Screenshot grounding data

——————

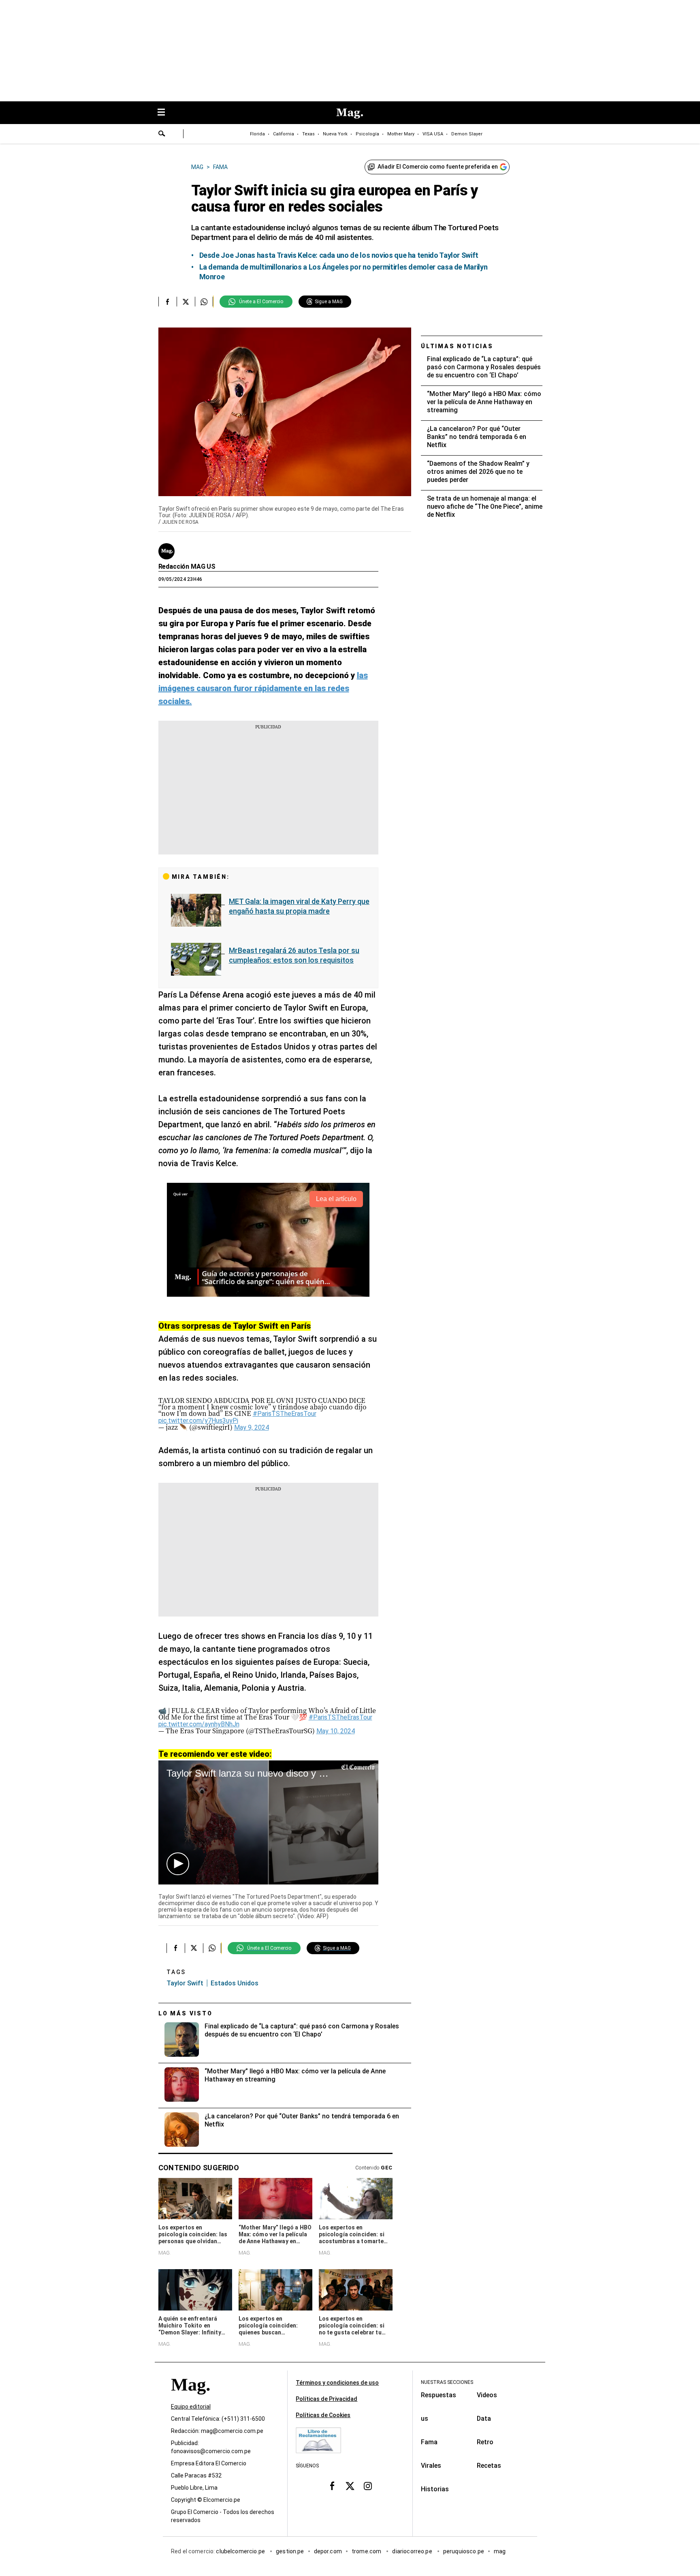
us (424, 2418)
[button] (177, 1863)
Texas (308, 134)
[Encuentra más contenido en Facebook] (167, 301)
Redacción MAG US (187, 566)
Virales (431, 2465)
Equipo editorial (191, 2406)
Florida (257, 134)
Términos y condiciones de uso (337, 2382)
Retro (485, 2442)
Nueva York (335, 134)
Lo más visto (185, 2013)
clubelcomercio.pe (241, 2551)
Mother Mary (400, 134)
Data (484, 2418)
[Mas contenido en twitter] (350, 2486)
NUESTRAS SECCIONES (447, 2382)
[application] (268, 1822)
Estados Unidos (234, 1983)
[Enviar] (162, 135)
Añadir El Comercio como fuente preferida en (438, 166)
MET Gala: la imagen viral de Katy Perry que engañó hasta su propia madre (299, 906)
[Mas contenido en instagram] (368, 2486)
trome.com (367, 2551)
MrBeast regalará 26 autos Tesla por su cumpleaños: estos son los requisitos (294, 955)
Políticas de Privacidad (326, 2399)
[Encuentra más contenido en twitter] (186, 301)
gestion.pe (290, 2551)
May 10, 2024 (335, 1731)
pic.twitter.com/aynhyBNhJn (198, 1724)
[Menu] (165, 113)
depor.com (328, 2551)
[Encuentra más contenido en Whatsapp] (204, 301)
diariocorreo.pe (412, 2551)
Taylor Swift (184, 1983)
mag (500, 2551)
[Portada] (190, 2399)
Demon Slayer (466, 134)
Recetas (489, 2465)
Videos (487, 2395)
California (283, 134)
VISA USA (433, 134)
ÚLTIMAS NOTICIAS (457, 346)
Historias (435, 2489)
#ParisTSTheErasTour (284, 1414)
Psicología (367, 134)
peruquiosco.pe (463, 2551)
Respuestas (438, 2395)
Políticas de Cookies (323, 2415)
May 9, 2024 (251, 1427)
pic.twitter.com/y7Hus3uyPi (198, 1420)
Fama (429, 2442)
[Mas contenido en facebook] (332, 2486)
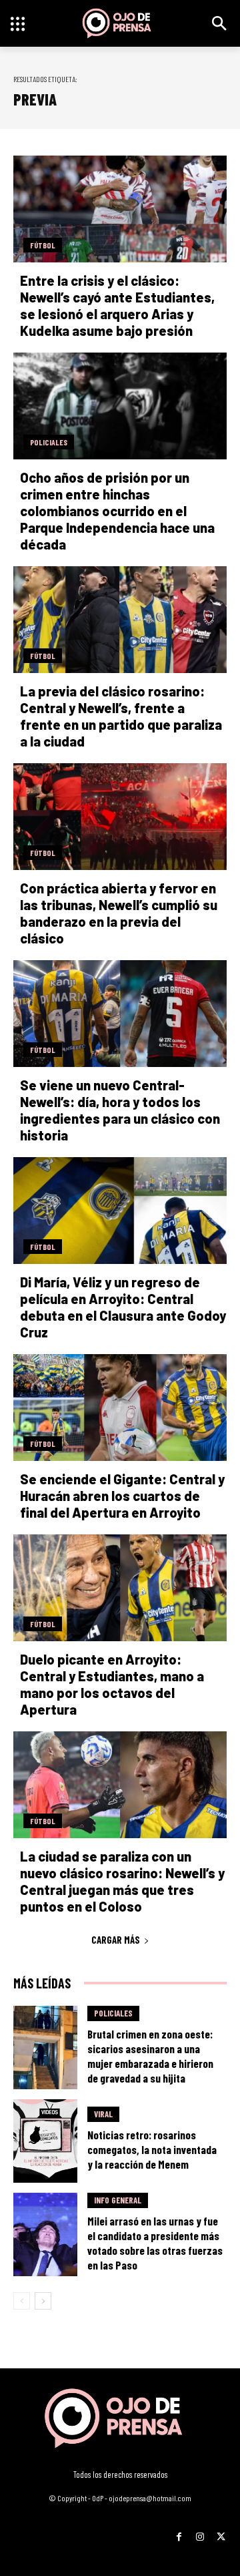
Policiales (48, 442)
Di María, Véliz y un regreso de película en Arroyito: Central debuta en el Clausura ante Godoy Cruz (123, 1307)
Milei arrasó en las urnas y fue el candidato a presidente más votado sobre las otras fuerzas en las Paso (155, 2243)
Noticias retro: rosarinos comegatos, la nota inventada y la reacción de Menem (152, 2149)
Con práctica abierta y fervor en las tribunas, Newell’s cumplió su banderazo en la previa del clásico (118, 913)
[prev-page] (21, 2301)
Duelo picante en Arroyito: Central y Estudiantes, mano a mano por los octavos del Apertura (112, 1684)
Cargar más (115, 1940)
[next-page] (43, 2301)
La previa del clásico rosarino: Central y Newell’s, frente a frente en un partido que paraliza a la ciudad (121, 716)
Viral (103, 2114)
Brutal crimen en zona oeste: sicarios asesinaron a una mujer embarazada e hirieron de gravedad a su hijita (150, 2056)
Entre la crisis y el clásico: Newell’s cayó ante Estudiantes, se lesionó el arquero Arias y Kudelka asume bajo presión (117, 305)
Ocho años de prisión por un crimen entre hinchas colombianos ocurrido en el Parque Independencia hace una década (117, 510)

——————

● Problem requirements:
Because pictures are not wanted, give every entry above again exactly without them.

● Answer section:
us (424, 2418)
[button] (177, 1863)
Texas (308, 134)
[Encuentra más contenido en Facebook] (167, 301)
Redacción MAG US (187, 566)
Virales (431, 2465)
Equipo editorial (191, 2406)
Florida (257, 134)
Términos y condiciones de uso (337, 2382)
Retro (485, 2442)
Nueva York (335, 134)
Lo más visto (185, 2013)
clubelcomercio.pe (241, 2551)
Mother Mary (400, 134)
Data (484, 2418)
[Mas contenido en twitter] (350, 2486)
NUESTRAS SECCIONES (447, 2382)
[application] (268, 1822)
Estados Unidos (234, 1983)
[Enviar] (162, 135)
Añadir El Comercio como fuente preferida en (438, 166)
MET Gala: la imagen viral de Katy Perry que engañó hasta su propia madre (299, 906)
[Mas contenido en instagram] (368, 2486)
trome.com (367, 2551)
MrBeast regalará 26 autos Tesla por su cumpleaños: estos son los requisitos (294, 955)
Políticas de Privacidad (326, 2399)
[Encuentra más contenido en twitter] (186, 301)
gestion.pe (290, 2551)
May 10, 2024 (335, 1731)
pic.twitter.com/aynhyBNhJn (198, 1724)
[Menu] (165, 113)
depor.com (328, 2551)
[Encuentra más contenido en Whatsapp] (204, 301)
diariocorreo.pe (412, 2551)
Taylor Swift (184, 1983)
mag (500, 2551)
[Portada] (190, 2399)
Demon Slayer (466, 134)
Recetas (489, 2465)
Videos (487, 2395)
California (283, 134)
VISA USA (433, 134)
ÚLTIMAS NOTICIAS (457, 346)
Historias (435, 2489)
#ParisTSTheErasTour (284, 1414)
Psicología (367, 134)
peruquiosco.pe (463, 2551)
Respuestas (438, 2395)
Políticas de Cookies (323, 2415)
May 9, 2024 (251, 1427)
pic.twitter.com/y7Hus3uyPi (198, 1420)
Fama (429, 2442)
[Mas contenido en facebook] (332, 2486)
Policiales (48, 442)
Di María, Véliz y un regreso de película en Arroyito: Central debuta en el Clausura ante Godoy Cruz (123, 1307)
Milei arrasó en las urnas y fue el candidato a presidente más votado sobre las otras fuerzas en las Paso (155, 2243)
Noticias retro: rosarinos comegatos, la nota inventada y la reacción de Menem (152, 2149)
Con práctica abierta y fervor en las tribunas, Newell’s cumplió su banderazo en la previa del clásico (118, 913)
[prev-page] (21, 2301)
Duelo picante en Arroyito: Central y Estudiantes, mano a mano por los octavos del Apertura (112, 1684)
Cargar más (115, 1940)
[next-page] (43, 2301)
La previa del clásico rosarino: Central y Newell’s, frente a frente en un partido que paraliza a la ciudad (121, 716)
Viral (103, 2114)
Brutal crimen en zona oeste: sicarios asesinaron a una mujer embarazada e hirieron de gravedad a su hijita (150, 2056)
Entre la crisis y el clásico: Newell’s cayó ante Estudiantes, se lesionó el arquero Arias y Kudelka asume bajo presión (117, 305)
Ocho años de prisión por un crimen entre hinchas colombianos ocurrido en el Parque Independencia hace una década (117, 510)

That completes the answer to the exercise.